Eli Lake is also reporting that there is a "loophole" in the executive order closing the CIA's so-called black sites:
President Obama's executive order closing CIA "black sites" contains a little-noticed exception that allows the spy agency to continue to operate temporary detention facilities abroad.
The provision illustrates that the president's order to shutter foreign-based prisons, known as black sites, is not airtight and that the Central Intelligence Agency still has options if it wants to hold terrorist suspects for several days at a time.
Lake thus concludes that:
The exception is evidence that the new administration, while announcingan end to many elements of the Bush "war on terror," is leaving itself wiggle room to continue some of its predecessor's practices regarding terrorist suspects.
The executive order does indeed say that "The terms "detention facilities" and "detention facility in section 4(a) of this order do not refer to facilities used only to hold people on a short term, transitory basis." But calling this a loophole ignores the original point of the black sites, which was to hold suspected terrorists in "isolation and secrecy, perhaps for the duration of their lives," and so CIA officers would be able to use torture, or transfer detainees to countries where they would be tortured. But by nature, temporary detention facilities don't hold people indefinitely, and the executive order holds that "whenever such individuals are in the custody of, or under the effective control of an officer, employee or other agent of the United States Government or detained within a facility owned, operated or controlled by a department or agency of the United States" their treatment must be consistent with Common Article 3 of the Geneva Convention and "not subject to violence to life and person" or "outrages upon personal dignity (including humiliating and degrading treatment)." Part (b) of Section 4 cited by Lake requires employees or any "other agent of the United States Government" to provide the Red Cross with "notification of, and timely access to" any individual detained.
So they can't, by definition, be "black sites" as they came to be known under the Bush administration. Lake notes:
The detentions would be temporary.
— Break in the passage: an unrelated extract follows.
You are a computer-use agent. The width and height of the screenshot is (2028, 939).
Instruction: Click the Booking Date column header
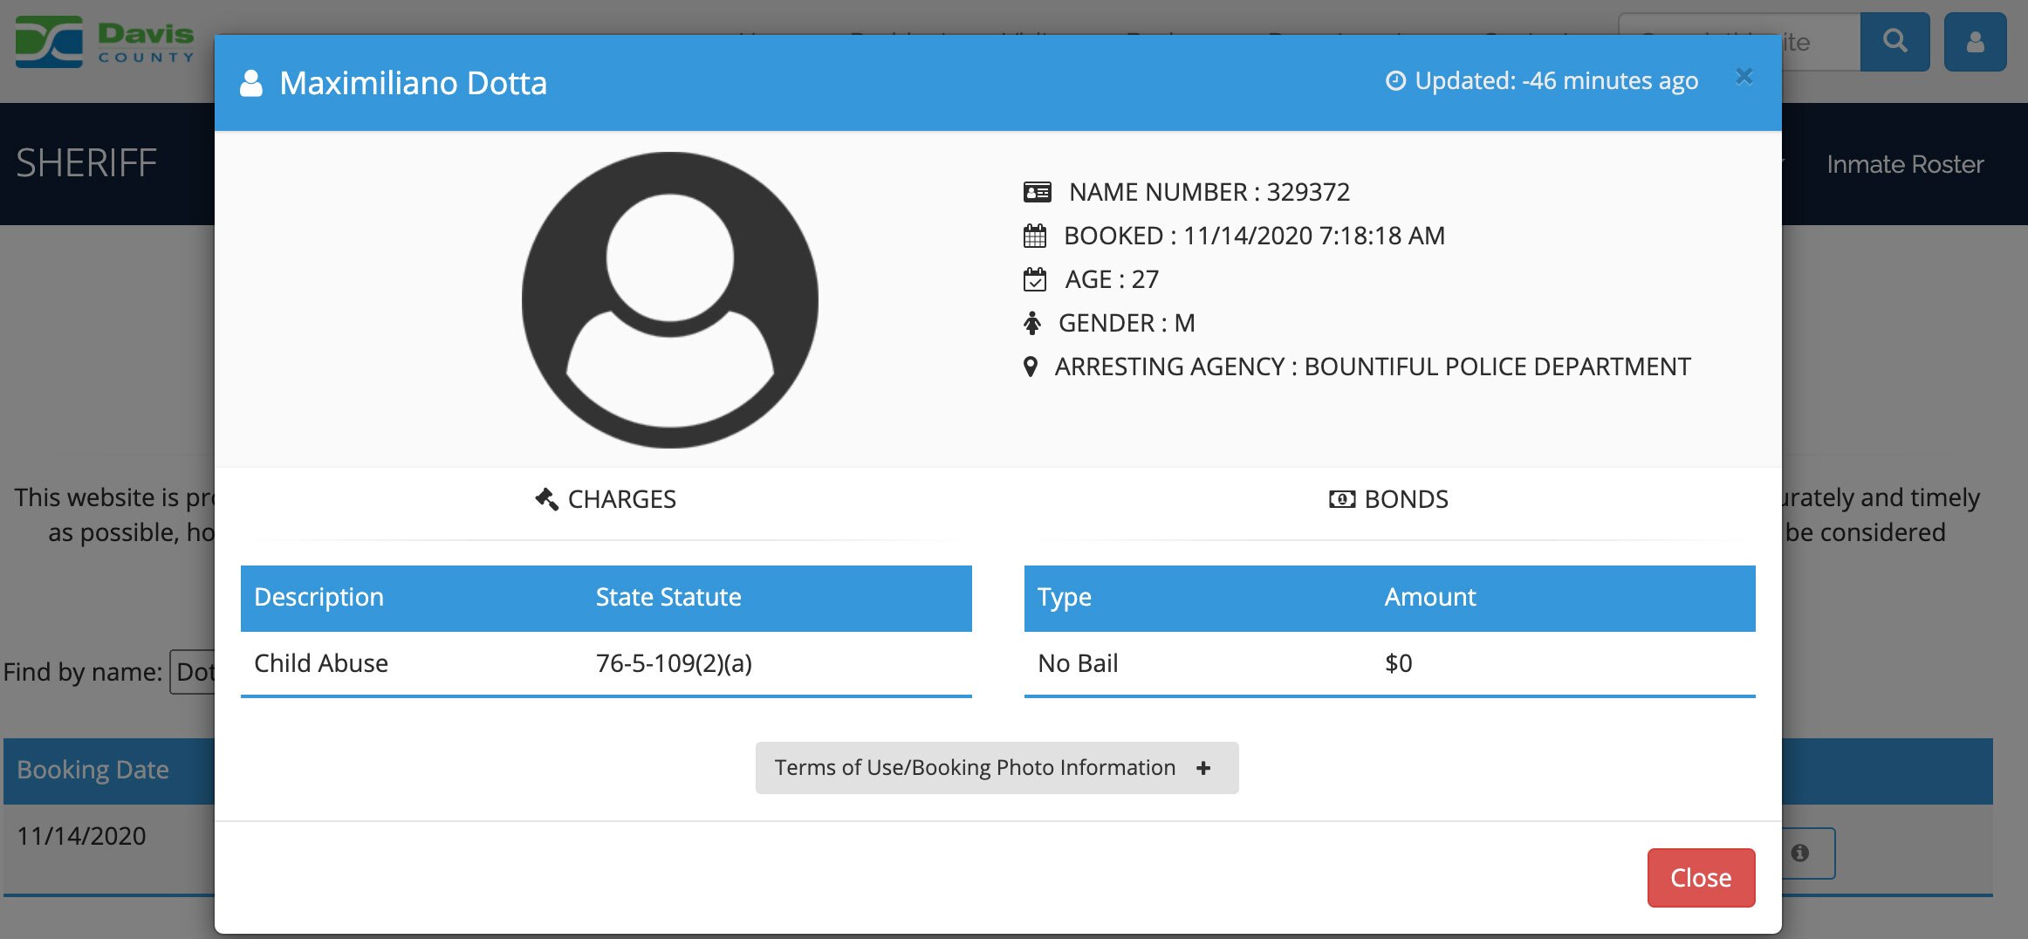coord(92,770)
Suspects either would be brought later to the United States for trial or sent to other countries where they are wanted and can face trial.
If they're detained temporarily, rather than indefinitely, under section 3(b) of the executive order they can't be tortured, and the detainees would be brought to trial here or elsewhere, how is this a continuation of Bush's policies?
I can't vouch for what the Obama administration will actually do...but there's little in the letter of the executive order that resembles Bush's policies on so-called black sites.